**PROBLEM:** Please repeat the items between the line containing "Click the download cloud icon" and the line containing "point(85,243)", inclusive, without changing anything.
***** SOURCE RECORDS *****
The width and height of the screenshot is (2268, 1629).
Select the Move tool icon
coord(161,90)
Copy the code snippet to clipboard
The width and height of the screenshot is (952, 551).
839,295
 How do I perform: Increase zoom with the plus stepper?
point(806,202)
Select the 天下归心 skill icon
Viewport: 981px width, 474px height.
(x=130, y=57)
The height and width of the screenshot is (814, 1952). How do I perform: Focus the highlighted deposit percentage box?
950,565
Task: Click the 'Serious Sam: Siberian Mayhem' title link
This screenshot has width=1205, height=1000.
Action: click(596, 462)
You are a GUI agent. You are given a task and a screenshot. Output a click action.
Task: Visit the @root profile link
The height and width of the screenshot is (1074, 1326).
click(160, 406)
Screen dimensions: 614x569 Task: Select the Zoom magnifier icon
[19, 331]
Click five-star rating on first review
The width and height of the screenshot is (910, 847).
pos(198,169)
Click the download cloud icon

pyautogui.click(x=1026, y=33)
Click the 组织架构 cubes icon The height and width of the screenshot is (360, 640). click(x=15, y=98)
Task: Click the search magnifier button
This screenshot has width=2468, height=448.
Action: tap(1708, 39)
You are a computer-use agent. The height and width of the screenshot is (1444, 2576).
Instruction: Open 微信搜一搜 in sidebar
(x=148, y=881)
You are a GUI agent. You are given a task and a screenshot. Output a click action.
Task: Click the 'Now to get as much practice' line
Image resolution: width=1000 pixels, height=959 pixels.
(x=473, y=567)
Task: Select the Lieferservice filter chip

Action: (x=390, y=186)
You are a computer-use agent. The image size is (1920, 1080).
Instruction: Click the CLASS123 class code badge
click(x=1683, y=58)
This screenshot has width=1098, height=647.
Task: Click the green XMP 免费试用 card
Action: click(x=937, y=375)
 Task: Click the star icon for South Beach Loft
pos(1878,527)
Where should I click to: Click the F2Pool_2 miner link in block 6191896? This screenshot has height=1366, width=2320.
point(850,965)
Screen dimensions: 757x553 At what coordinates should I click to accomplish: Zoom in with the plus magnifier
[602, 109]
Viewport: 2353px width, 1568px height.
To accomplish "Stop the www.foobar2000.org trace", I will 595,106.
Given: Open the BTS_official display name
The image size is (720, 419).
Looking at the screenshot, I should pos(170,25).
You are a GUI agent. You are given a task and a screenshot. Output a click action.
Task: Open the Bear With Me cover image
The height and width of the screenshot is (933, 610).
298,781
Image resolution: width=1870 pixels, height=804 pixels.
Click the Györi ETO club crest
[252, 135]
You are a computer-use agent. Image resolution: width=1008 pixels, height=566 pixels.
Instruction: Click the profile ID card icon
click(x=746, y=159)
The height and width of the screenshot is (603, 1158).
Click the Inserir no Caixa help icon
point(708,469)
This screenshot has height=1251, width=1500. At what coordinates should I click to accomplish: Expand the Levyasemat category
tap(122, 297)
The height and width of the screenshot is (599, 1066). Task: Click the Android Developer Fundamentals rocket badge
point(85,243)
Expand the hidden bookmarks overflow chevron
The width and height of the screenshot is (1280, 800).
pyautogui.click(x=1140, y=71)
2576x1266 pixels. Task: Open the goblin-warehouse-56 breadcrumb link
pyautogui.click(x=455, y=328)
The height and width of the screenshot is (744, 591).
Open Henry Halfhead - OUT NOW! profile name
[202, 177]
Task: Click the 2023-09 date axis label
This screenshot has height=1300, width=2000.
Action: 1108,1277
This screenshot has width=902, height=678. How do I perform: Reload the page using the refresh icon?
*****
**OUTPUT BELOW:**
Click the download cloud icon

pyautogui.click(x=1026, y=33)
Click the 组织架构 cubes icon The height and width of the screenshot is (360, 640). click(x=15, y=98)
Task: Click the search magnifier button
This screenshot has width=2468, height=448.
Action: tap(1708, 39)
You are a computer-use agent. The height and width of the screenshot is (1444, 2576).
Instruction: Open 微信搜一搜 in sidebar
(x=148, y=881)
You are a GUI agent. You are given a task and a screenshot. Output a click action.
Task: Click the 'Now to get as much practice' line
Image resolution: width=1000 pixels, height=959 pixels.
(x=473, y=567)
Task: Select the Lieferservice filter chip

Action: (x=390, y=186)
You are a computer-use agent. The image size is (1920, 1080).
Instruction: Click the CLASS123 class code badge
click(x=1683, y=58)
This screenshot has width=1098, height=647.
Task: Click the green XMP 免费试用 card
Action: click(x=937, y=375)
 Task: Click the star icon for South Beach Loft
pos(1878,527)
Where should I click to: Click the F2Pool_2 miner link in block 6191896? This screenshot has height=1366, width=2320.
point(850,965)
Screen dimensions: 757x553 At what coordinates should I click to accomplish: Zoom in with the plus magnifier
[602, 109]
Viewport: 2353px width, 1568px height.
To accomplish "Stop the www.foobar2000.org trace", I will 595,106.
Given: Open the BTS_official display name
The image size is (720, 419).
Looking at the screenshot, I should pos(170,25).
You are a GUI agent. You are given a task and a screenshot. Output a click action.
Task: Open the Bear With Me cover image
The height and width of the screenshot is (933, 610).
298,781
Image resolution: width=1870 pixels, height=804 pixels.
Click the Györi ETO club crest
[252, 135]
You are a computer-use agent. Image resolution: width=1008 pixels, height=566 pixels.
Instruction: Click the profile ID card icon
click(x=746, y=159)
The height and width of the screenshot is (603, 1158).
Click the Inserir no Caixa help icon
point(708,469)
This screenshot has height=1251, width=1500. At what coordinates should I click to accomplish: Expand the Levyasemat category
tap(122, 297)
The height and width of the screenshot is (599, 1066). Task: Click the Android Developer Fundamentals rocket badge
point(85,243)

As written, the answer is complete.